Terapia antidiabetica: i consigli della SID per un’estate sicura

Il diabete purtroppo non va in vacanza: lo sa bene la Società Italiana di Diabetologia che ha dispensato alcuni consigli per seguire correttamente la terapia antidiabetica anche nei mesi estivi.

Una raccomandazione importante riguarda l’adattamento della terapia antidiabetica ai livelli maggiori di attività fisica. Le attività all’aria aperta programmate nelle lunghe giornate estive portano a svolgere più esercizio fisico. Il consumo di glucosio dei muscoli aumenta, esponendo a un rischio maggiore di cali di glicemia. La terapia antidiabetica andrebbe rivista con il proprio medico curante, adattandola anche ai diversi orari dei pasti e all’apporto calorico differente rispetto al resto dell’anno.

Le crisi glicemiche sono segnalate da un’intensa sudorazione, che non dev’essere confusa con la sudorazione dovuta al caldo.
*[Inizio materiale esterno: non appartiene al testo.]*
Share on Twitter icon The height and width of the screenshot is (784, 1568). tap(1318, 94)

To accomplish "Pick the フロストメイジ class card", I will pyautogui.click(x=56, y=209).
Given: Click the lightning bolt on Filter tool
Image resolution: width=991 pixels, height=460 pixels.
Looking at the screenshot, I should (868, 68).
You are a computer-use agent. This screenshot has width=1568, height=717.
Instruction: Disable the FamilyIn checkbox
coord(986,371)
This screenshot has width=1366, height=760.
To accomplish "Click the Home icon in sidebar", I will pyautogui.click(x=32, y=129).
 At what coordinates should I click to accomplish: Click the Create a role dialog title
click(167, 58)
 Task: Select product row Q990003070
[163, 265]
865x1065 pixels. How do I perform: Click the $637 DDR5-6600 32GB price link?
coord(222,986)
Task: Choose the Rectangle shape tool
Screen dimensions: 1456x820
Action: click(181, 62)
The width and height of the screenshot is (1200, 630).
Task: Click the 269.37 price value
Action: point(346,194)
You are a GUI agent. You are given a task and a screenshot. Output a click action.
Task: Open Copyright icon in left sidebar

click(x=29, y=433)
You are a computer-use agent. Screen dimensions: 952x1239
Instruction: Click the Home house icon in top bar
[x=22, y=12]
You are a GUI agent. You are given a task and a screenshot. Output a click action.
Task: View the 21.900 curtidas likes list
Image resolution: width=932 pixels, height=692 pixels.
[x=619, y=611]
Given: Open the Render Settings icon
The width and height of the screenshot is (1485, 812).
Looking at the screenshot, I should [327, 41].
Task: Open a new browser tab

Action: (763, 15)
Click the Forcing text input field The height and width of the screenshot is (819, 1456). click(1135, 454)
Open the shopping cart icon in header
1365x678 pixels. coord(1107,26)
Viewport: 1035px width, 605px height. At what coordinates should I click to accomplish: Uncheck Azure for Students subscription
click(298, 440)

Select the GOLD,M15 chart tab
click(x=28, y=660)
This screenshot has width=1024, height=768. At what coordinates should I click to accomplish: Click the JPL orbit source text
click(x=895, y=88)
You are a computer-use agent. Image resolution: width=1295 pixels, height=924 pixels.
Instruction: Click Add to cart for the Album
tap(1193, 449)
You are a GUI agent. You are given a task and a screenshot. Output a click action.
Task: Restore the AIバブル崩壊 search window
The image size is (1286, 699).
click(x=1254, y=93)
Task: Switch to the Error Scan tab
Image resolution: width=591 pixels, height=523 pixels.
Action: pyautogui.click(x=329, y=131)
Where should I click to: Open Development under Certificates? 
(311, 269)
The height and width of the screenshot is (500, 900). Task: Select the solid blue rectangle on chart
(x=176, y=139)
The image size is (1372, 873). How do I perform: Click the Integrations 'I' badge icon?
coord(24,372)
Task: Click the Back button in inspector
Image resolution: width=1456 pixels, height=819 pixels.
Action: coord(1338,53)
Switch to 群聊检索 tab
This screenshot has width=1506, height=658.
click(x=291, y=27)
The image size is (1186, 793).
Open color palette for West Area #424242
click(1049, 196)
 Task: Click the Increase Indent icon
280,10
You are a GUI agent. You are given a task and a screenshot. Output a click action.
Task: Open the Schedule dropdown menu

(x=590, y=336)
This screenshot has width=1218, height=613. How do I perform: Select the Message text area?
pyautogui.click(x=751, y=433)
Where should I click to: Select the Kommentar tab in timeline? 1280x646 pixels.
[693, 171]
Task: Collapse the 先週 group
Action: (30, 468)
Per far fronte all’ipoglicemia tempestivamente occorre portare con sé snack ricchi di carboidrati a rapido assorbimento.

Se partite per la vacanze fate scorta di farmaci antidiabetici, strisce e glucometri. L’ideale è mettere in valigia il 20-30% in più dei prodotti necessari. L’insulina e i misuratori glicemici non vanno mai esposti alle alte temperature perché potrebbero perdere di efficacia.

Terapia antidiabetica e farmaci anti-ipertensivi

Se state assumendo anche dei farmaci contro l’ipertensione informate il medico sulla vostra destinazione per le vacanza. In montagna le terapie anti-ipertensive potrebbero necessitare di un potenziamento perché la pressione sale. Al mare, invece, potrebbero rivelarsi necessarie dosi inferiori di diuretici.

Uno dei rischi maggiori per i diabetici in estate è la disidratazione. Il presidente della SID Giorgio Sesti consiglia ai pazienti di bere molta acqua per compensare la perdita di liquidi tramite le urine causata dai livelli glicemici alti.

Infine, per non incorrere in ferite usate sempre le ciabatte al mare. Camminare scalzi è un comportamento a rischio lesioni perché i piedi dei diabetici sono meno sensibili. In caso di ferite è bene ricorrere a medicazioni effettuate da personale esperto per non peggiorare la gravità della lesione con cure fai-da-te.